• **ABOUT THIS TASK**
Quote, without any change, the line that contains "Charting libraries (1138, 1761)" and all lines that follow it to the end of the data below.

• **Saved entries**
§ §

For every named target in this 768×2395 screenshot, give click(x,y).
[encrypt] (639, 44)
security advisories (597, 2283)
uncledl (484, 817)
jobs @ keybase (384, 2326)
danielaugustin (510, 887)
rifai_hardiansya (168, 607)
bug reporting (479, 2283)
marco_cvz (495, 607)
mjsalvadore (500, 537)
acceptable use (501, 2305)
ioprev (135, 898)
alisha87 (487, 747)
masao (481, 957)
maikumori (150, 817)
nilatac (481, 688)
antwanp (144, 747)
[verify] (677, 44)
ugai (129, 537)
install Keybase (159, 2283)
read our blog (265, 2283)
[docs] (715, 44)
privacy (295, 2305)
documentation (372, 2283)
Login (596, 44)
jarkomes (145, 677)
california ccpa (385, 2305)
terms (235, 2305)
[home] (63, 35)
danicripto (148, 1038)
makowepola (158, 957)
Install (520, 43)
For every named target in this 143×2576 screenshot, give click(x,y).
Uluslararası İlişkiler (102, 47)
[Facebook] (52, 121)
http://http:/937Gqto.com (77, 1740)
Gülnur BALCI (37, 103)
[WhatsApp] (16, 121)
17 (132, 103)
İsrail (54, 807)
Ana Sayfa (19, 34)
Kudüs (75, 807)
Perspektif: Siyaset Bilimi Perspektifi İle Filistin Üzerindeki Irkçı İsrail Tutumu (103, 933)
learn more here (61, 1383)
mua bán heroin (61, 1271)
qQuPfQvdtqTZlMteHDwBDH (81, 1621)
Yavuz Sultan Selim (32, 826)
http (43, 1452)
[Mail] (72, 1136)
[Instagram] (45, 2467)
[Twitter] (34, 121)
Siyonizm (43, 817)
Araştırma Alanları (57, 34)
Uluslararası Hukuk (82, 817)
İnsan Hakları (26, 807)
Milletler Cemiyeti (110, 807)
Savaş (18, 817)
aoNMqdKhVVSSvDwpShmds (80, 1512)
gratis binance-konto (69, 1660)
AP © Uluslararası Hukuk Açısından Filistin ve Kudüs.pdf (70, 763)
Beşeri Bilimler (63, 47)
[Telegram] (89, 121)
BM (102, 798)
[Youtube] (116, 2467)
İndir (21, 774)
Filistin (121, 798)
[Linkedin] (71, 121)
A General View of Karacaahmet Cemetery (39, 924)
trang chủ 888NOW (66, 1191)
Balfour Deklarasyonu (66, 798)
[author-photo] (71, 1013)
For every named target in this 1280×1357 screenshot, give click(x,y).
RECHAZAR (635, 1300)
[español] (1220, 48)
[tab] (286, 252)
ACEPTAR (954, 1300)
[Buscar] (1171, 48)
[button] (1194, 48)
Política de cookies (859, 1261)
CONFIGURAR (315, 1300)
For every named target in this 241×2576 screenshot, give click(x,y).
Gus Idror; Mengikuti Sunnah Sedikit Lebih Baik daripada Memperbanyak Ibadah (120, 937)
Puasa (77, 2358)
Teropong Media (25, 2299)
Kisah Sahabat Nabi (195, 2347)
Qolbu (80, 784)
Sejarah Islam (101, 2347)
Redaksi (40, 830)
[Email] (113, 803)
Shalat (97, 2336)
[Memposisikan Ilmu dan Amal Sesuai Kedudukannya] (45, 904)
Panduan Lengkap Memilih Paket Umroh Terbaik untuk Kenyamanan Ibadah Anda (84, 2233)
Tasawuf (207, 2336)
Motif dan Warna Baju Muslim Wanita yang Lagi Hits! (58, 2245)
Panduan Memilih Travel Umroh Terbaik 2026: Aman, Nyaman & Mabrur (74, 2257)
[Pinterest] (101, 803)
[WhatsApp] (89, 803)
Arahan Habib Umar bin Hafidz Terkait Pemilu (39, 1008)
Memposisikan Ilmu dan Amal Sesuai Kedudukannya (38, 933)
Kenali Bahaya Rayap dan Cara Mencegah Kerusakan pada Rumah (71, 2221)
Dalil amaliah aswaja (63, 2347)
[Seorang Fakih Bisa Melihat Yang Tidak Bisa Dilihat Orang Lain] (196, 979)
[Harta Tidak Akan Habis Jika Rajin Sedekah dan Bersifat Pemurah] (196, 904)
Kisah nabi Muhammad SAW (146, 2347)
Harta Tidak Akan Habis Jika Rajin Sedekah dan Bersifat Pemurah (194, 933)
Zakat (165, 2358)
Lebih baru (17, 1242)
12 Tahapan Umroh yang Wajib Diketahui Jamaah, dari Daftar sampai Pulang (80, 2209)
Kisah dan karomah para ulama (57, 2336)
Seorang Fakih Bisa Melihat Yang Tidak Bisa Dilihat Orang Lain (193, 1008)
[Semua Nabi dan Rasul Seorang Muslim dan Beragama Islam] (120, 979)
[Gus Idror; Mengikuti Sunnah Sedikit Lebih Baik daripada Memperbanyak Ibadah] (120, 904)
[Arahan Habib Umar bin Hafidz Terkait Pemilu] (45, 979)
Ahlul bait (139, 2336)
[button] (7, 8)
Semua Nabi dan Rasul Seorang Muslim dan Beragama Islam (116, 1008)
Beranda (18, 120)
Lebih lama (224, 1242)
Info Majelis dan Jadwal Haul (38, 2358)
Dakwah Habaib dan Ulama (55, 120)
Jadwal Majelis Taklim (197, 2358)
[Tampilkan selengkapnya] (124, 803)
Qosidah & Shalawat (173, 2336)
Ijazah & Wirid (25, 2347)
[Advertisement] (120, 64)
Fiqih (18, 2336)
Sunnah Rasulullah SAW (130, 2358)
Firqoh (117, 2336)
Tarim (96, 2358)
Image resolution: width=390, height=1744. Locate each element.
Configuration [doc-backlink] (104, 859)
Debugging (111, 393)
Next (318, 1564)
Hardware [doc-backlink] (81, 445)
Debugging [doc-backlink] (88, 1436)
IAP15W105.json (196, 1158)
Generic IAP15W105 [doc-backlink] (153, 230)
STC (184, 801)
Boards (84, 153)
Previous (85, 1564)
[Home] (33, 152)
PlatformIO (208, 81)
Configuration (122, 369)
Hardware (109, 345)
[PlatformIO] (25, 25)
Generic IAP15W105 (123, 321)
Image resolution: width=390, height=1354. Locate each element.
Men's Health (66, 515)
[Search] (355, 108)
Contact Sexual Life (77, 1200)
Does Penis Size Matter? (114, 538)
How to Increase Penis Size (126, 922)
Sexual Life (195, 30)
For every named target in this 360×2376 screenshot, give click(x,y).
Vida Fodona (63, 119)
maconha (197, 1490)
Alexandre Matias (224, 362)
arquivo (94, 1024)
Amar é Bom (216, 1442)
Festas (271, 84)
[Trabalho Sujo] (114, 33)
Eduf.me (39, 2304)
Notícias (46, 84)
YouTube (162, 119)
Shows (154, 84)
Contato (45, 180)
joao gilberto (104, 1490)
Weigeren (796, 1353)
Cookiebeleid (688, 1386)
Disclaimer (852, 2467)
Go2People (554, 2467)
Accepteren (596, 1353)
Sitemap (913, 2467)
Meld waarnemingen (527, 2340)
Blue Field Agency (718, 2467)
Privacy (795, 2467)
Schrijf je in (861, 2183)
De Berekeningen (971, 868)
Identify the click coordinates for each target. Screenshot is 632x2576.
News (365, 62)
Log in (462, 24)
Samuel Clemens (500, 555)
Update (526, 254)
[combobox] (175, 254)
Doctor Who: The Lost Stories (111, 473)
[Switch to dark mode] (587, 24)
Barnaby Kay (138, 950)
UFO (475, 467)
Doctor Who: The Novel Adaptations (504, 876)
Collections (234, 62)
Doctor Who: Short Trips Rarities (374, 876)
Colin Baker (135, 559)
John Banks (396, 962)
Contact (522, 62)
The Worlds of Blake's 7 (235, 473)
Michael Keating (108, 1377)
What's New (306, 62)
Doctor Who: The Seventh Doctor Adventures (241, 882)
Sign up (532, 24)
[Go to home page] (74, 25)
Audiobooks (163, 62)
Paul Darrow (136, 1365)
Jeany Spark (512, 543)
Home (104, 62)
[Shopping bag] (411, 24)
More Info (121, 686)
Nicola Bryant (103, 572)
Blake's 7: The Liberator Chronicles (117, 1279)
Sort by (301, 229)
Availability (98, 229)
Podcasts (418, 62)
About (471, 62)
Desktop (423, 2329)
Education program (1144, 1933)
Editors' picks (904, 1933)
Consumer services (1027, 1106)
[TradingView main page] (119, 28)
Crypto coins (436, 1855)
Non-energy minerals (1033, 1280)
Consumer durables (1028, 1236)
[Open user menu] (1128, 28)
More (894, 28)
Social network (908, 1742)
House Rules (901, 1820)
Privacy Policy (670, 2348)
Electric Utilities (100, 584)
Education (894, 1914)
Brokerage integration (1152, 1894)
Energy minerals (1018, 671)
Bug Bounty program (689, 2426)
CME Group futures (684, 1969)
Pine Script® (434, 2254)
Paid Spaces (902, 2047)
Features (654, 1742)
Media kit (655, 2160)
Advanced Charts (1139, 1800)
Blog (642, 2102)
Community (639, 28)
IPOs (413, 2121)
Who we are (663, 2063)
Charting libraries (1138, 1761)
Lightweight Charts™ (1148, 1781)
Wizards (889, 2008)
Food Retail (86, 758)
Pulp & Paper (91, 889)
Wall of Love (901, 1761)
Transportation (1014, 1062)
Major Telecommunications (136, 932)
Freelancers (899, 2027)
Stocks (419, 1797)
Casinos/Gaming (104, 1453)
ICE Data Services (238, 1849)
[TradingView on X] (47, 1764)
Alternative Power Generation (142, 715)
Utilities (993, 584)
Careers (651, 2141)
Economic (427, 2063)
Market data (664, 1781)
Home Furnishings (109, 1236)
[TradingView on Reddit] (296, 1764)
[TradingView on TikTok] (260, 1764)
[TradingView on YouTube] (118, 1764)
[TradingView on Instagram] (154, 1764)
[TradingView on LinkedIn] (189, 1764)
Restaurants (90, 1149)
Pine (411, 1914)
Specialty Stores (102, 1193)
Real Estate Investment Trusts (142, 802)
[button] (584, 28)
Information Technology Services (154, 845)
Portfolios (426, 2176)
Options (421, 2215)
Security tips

§ §

• **EXERCISE SOLUTION**
Charting libraries (1138, 1761)
Lightweight Charts™ (1148, 1781)
Wizards (889, 2008)
Food Retail (86, 758)
Pulp & Paper (91, 889)
Wall of Love (901, 1761)
Transportation (1014, 1062)
Major Telecommunications (136, 932)
Freelancers (899, 2027)
Stocks (419, 1797)
Casinos/Gaming (104, 1453)
ICE Data Services (238, 1849)
[TradingView on X] (47, 1764)
Alternative Power Generation (142, 715)
Utilities (993, 584)
Careers (651, 2141)
Economic (427, 2063)
Market data (664, 1781)
Home Furnishings (109, 1236)
[TradingView on Reddit] (296, 1764)
[TradingView on TikTok] (260, 1764)
[TradingView on YouTube] (118, 1764)
[TradingView on Instagram] (154, 1764)
[TradingView on LinkedIn] (189, 1764)
Restaurants (90, 1149)
Pine (411, 1914)
Specialty Stores (102, 1193)
Real Estate Investment Trusts (142, 802)
[button] (584, 28)
Information Technology Services (154, 845)
Portfolios (426, 2176)
Options (421, 2215)
Security tips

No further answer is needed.